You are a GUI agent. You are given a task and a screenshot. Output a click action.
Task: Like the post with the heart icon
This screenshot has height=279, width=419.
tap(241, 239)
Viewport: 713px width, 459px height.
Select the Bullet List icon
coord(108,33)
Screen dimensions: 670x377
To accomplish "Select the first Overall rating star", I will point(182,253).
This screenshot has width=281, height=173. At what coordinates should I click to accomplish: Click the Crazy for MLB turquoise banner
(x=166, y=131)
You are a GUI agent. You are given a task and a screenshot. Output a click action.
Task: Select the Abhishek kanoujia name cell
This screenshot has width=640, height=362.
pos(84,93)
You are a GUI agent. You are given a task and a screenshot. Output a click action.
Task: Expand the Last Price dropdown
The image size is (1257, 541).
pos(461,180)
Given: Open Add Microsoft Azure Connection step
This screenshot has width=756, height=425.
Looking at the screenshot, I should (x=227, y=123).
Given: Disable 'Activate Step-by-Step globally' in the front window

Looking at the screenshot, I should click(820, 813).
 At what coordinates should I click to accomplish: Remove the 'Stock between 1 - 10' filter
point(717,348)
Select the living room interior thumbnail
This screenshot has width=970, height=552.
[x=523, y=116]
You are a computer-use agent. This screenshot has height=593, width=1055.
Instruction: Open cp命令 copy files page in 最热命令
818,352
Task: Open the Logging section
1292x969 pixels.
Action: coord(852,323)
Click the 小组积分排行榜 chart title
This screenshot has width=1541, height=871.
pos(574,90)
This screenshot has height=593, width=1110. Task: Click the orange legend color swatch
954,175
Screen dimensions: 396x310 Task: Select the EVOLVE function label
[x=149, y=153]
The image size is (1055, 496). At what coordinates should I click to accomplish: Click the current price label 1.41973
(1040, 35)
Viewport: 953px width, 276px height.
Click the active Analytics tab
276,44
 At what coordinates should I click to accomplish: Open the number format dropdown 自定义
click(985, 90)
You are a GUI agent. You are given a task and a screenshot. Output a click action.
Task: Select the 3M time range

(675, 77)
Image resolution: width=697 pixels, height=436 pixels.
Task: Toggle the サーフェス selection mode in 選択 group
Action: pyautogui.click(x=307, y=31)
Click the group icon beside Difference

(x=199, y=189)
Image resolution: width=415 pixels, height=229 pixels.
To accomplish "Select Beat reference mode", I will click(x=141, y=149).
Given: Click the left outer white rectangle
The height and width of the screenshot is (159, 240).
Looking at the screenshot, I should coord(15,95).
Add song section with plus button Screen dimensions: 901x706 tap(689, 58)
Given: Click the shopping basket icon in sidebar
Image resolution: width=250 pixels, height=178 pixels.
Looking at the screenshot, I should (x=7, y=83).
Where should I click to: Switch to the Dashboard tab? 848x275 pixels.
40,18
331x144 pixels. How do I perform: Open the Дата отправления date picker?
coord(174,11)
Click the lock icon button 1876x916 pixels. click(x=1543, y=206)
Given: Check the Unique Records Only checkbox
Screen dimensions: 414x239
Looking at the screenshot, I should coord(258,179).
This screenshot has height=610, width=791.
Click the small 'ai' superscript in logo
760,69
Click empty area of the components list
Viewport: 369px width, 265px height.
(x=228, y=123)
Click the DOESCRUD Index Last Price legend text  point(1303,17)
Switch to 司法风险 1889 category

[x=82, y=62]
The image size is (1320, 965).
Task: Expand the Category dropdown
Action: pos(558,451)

────────────────

## [Task objective]
Print every line from the one containing "This screenshot has height=593, width=1110." down through the one containing "Looking at the screenshot, I should coord(15,95).", unchanged.

## [Worked solution]
This screenshot has height=593, width=1110. Task: Click the orange legend color swatch
954,175
Screen dimensions: 396x310 Task: Select the EVOLVE function label
[x=149, y=153]
The image size is (1055, 496). At what coordinates should I click to accomplish: Click the current price label 1.41973
(1040, 35)
Viewport: 953px width, 276px height.
Click the active Analytics tab
276,44
 At what coordinates should I click to accomplish: Open the number format dropdown 自定义
click(985, 90)
You are a GUI agent. You are given a task and a screenshot. Output a click action.
Task: Select the 3M time range

(675, 77)
Image resolution: width=697 pixels, height=436 pixels.
Task: Toggle the サーフェス selection mode in 選択 group
Action: pyautogui.click(x=307, y=31)
Click the group icon beside Difference

(x=199, y=189)
Image resolution: width=415 pixels, height=229 pixels.
To accomplish "Select Beat reference mode", I will click(x=141, y=149).
Given: Click the left outer white rectangle
The height and width of the screenshot is (159, 240).
Looking at the screenshot, I should coord(15,95).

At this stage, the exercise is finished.